Cenospheres in Syntactic Foams
Cenospheres are often used to make ‘syntactic foams’. These are specialized solids which use cenospheres as a filler to provide any number of advantages, from lower cost, to added strength, sound proofing, buoyancy and thermal protection.
Experts at Engineered Syntactic Systems describe syntactic foam as follows;
“The ‘syntactic’ portion refers to the ordered structure provided by the hollow spheres. The ‘foam’ term relates to the cellular nature of the material. Thanks to its unique properties of high strength at low density, syntactic foam has become widely used in subsea buoyancy applications. Syntactic materials are resistant to the combined effect of hydrostatic pressure and long-term exposure which make them ideal for oceaneering projects such as cable and hardball floats and instrumentation support. They also provide strength and structural integrity at a significantly lower weight per volume than most traditional materials which make them an attractive choice in many defence and civil engineering applications.”
Pictured are some of the wide variety of syntactic foams available.
Cenospheres in Petroleum Drilling
For proof of the unknown importance of cenospheres, you need look no further that the vital role they play in the petroleum industry. For while everyone knows of the importance of oil in the modern world, it is a little known fact that cenospheres have, as the French industry journal, Industrie & Technologies, states, “…been used for several years in the field of oil drilling to reduce the density of a petroleum cement paste without increasing the water content.”
Cenospheres in Plastics and Polymers
Cenospheres also have a use in the manufacture of plastics and polymers, as their re-formable shape or strength helps to avoid shrinkage in thermoplastics and thermosetting plastics.
They are also being used in modern composites in the automobile industry. For example, the 2016 Chevrolet Corvette contains a “sheet molding compound in which glass microspheres replace calcium carbonate filler and shave 20 pounds [9kg] off the sports car’s Stingray Coupe model weight.” The Vice President of the manufacturer, Continental Structural Plastics Inc., Probir Guha, explains the reason for the inclusion of cenospheres in the composite, in saying that, “the typical SMC formula for this type of vehicle application comprises 20% by volume of glass fiber reinforcement, 35% resin and 45% filler, usually calcium carbonate,” adding that, “This new SMC [sheet moulding compound] is cost competitive with aluminium.”
Cenospheres in Concrete
For years, cenospheres have been a useful additive to concrete, providing additional strength, and or sound insulation, whilst also lowering density. Jeff Girard, President at The Concrete Countertop Institute, explains these advantages, saying, “In theory, cenospheres can replace some of the normal-weight sand used in concrete. Cenospheres have a density that is less than water (averaging 0.7 vs. Water’s 1.0); quartz sand particles typically have a density of about 2.65. This means that 1 pound of cenospheres takes up the same absolute volume as about 3.8 lbs. of sand.”

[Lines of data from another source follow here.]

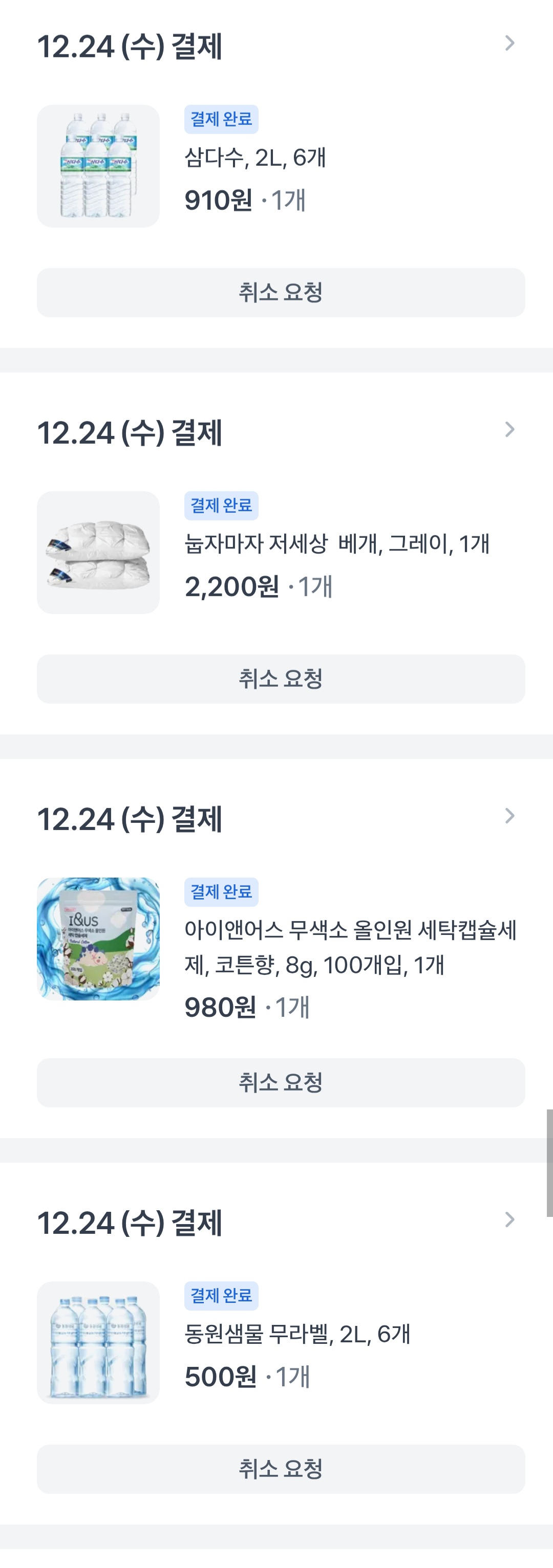
Task: Open I&US laundry capsule product image
Action: tap(98, 939)
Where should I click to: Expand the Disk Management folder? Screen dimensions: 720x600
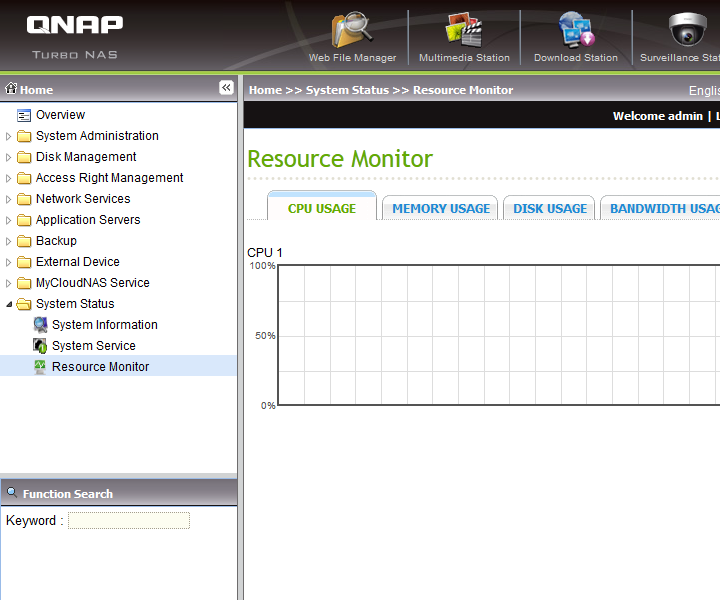point(10,157)

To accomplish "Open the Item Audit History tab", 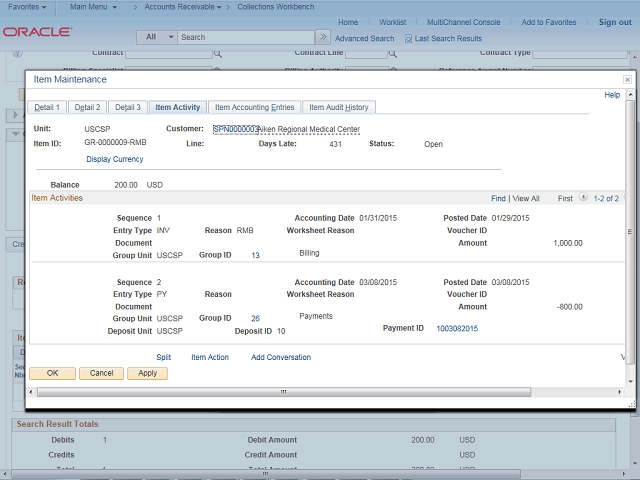I will (338, 107).
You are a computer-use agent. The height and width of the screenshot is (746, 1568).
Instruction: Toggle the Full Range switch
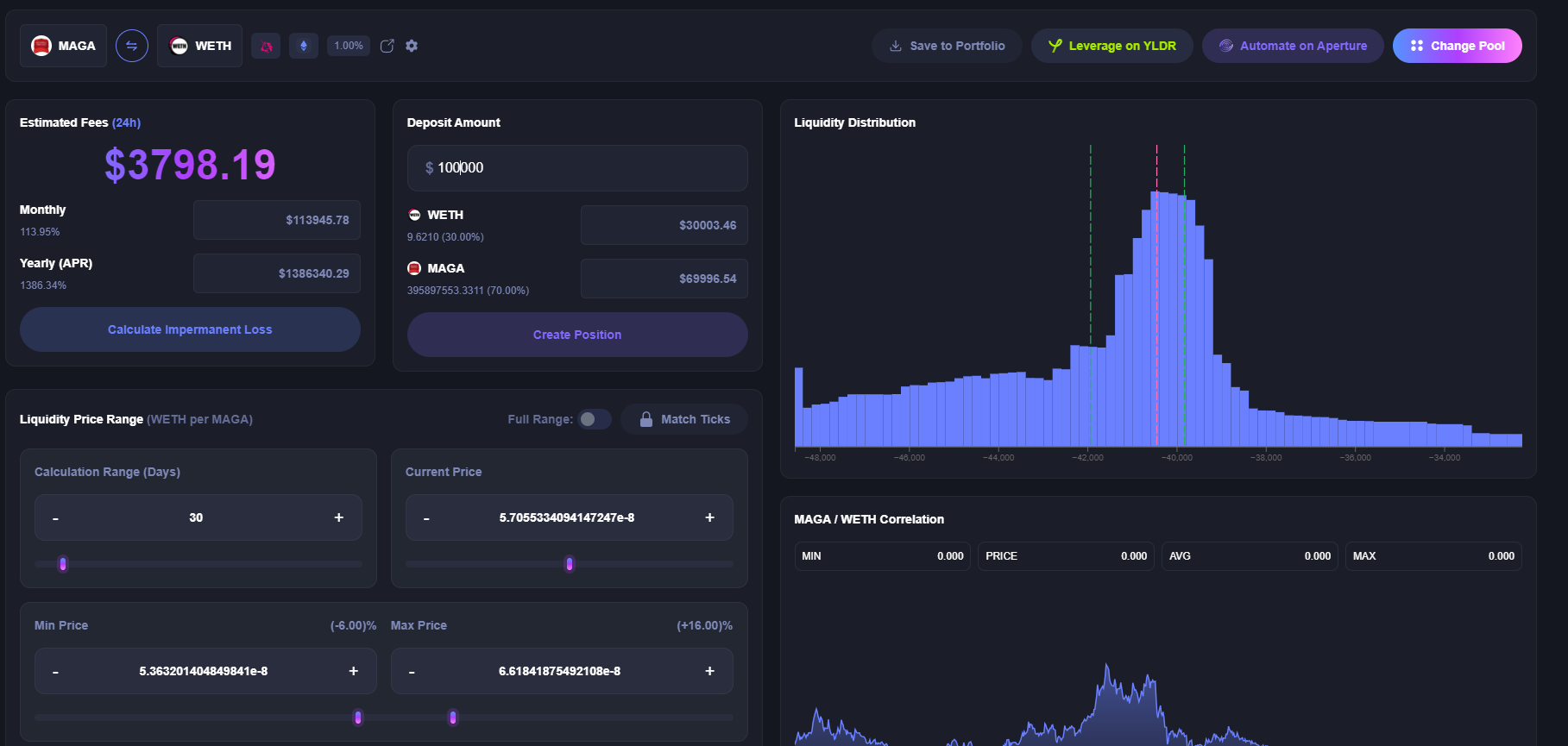(x=594, y=419)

Industrie & Technologies, also outlines the use of cenospheres as a means of lowering noise pollution, stating that, “[Cenospheres are used] in building materials to lighten concrete, while maintaining a compressive strength of 30 MPa at a density of 1.6 T / m3, improving their tightness and reducing their sound transmission. For example, the St. Petersburg Scientific and Technical Center of Applied Nanotechnologies (STCAN) is involved in building bridges with such concretes in Russia, [for a quieter road surface]. Cenospheres are also used to improve the thermal and sound insulation qualities of plasters, mortars and plasters, used for walls, floors and ceilings. An addition of 40% volume cenospheres halves the noise transmission coefficient.”
Cenospheres in Pharmaceuticals
Cenospheres have been used in the pharmaceutical industry for many years, as the small balls can act as a near-perfect transport device when coated with drugs. Additionally, as the French industry journal, Industrie & Technologies, notes, “Cenospheres covered with silver oxide may, for example, be integrated into dressings in order to accelerate wound healing.”
Cenospheres in Advanced Industries
A great deal of research is being conducted to discover new uses for this versatile by-product. For example, new catalysts for the methane oxidation process are being developed using magnetic cenospheres.
Cenospheres are also being used in the development of metal matrix composites (MMC), a variety of materials that attempts to combine the high energy absorption, impact resistance, and low density of the spheres with the qualities of other substances. Others, such as Paul Biju-Duval of the Georgia Institute of Technology based in Atlanta, have worked hard in the development of cementless building materials. His work continues, adding to a cenosphere mix, items such as bamboo and metallic tubing as a means to finding alternative, cheaper, stronger, and more environmentally-friendly construction methods.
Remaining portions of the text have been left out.